“US Futures Lower amid Trade War Fears”
–Investing.com
Seeing several similar headlines this morning. Apparently the President mouthed a sentence yesterday that featured the words China and tariffs.
Of course stocks selling off couldn’t have anything to do with 30 million American’s having filed for unemployment amid the start of the worst recession since the Great Depression, could it?
While of course, for markets, that’s an untimely utterance on Trump’s part — and I have pondered herein the added headwind of certain fractured global relationships coming out of this — this from Bloomberg more aptly describes what will continue to be troubling markets in the months to come:
“Futures Drop After Tech Earnings”
“U.S. equity futures drop as investors begin May pondering dreary corporate news and the persistent economic turmoil caused by the coronavirus.”

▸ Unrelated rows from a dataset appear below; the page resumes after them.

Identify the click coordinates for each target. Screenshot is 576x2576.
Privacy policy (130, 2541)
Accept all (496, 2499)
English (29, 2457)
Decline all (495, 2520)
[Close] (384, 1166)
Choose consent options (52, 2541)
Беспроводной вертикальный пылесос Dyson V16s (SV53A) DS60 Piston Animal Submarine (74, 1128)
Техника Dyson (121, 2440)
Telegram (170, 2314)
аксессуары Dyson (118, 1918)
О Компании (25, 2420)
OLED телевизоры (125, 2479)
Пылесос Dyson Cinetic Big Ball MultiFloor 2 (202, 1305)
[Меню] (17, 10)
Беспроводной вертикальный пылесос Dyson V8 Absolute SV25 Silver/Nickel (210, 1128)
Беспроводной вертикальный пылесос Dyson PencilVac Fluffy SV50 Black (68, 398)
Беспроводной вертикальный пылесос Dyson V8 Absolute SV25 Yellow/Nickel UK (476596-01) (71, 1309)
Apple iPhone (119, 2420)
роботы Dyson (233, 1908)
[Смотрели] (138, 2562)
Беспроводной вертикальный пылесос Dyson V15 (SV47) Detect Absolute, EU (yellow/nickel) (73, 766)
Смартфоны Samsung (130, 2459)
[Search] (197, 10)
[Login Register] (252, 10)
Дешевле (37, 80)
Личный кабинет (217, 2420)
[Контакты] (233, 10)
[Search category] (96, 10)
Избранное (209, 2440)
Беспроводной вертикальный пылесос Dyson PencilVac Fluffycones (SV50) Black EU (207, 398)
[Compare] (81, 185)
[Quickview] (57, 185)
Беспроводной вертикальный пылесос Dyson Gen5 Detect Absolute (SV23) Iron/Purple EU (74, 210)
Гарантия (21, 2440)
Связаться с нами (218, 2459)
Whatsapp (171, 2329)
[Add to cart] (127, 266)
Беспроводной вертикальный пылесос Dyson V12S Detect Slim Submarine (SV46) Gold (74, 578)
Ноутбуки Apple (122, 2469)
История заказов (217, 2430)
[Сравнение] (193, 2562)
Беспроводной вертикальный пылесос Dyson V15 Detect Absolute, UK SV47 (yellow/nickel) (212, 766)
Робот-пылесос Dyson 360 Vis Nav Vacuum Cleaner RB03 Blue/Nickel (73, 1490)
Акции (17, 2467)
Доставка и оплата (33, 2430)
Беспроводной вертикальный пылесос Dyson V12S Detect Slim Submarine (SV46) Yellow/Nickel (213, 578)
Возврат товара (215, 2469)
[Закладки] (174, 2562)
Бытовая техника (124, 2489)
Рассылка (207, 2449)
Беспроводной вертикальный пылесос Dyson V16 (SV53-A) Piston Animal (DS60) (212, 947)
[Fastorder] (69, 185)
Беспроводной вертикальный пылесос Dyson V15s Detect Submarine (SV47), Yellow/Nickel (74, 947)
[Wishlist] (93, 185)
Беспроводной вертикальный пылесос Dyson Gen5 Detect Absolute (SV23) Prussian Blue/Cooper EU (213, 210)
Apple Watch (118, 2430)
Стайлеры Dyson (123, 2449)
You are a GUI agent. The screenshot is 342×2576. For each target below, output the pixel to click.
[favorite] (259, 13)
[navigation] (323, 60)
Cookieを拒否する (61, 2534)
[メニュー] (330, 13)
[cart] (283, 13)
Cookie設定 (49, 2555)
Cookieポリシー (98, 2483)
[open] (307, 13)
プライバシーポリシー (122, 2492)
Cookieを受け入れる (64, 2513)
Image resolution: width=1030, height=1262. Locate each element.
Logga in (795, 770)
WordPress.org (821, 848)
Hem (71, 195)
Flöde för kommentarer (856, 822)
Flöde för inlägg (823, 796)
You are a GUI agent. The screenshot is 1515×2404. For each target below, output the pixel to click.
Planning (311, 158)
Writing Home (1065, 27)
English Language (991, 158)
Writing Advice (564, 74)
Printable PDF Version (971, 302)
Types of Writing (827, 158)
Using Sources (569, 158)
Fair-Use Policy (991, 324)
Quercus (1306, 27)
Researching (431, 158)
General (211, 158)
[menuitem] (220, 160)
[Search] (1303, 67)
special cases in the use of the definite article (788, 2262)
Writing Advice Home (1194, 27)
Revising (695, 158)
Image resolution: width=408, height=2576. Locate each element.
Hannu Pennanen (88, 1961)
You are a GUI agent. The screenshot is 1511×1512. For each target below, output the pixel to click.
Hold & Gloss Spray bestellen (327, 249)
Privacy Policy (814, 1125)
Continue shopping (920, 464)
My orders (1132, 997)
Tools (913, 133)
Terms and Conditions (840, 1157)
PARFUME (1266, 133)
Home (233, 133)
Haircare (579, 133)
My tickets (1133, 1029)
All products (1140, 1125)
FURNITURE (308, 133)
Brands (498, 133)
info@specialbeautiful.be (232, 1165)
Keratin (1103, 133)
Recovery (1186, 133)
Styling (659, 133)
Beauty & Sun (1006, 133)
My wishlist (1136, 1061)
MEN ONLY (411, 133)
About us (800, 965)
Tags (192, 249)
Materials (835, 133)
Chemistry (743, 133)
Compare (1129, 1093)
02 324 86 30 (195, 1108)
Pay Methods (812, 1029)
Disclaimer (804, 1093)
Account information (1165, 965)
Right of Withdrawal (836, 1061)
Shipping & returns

Per the above, US equity futures are pointing to a sharp selloff at the open. Asian markets, the ones that weren’t on holiday, got battered overnight. Europe’s pretty much on holiday. The dollar is literally all over the place this morning; down big against the yen (the yen is a safe-have currency), up bigger against the Aussie (the Australian dollar reflects Asian conditions). It’s down vs the Euro, up vs the Pound. The 10-yr treasury is trading higher (yield lower). Commodity futures are mixed; oil up, nat gas down, gold down, silver up (spot price down a bit), copper getting hammered (of course).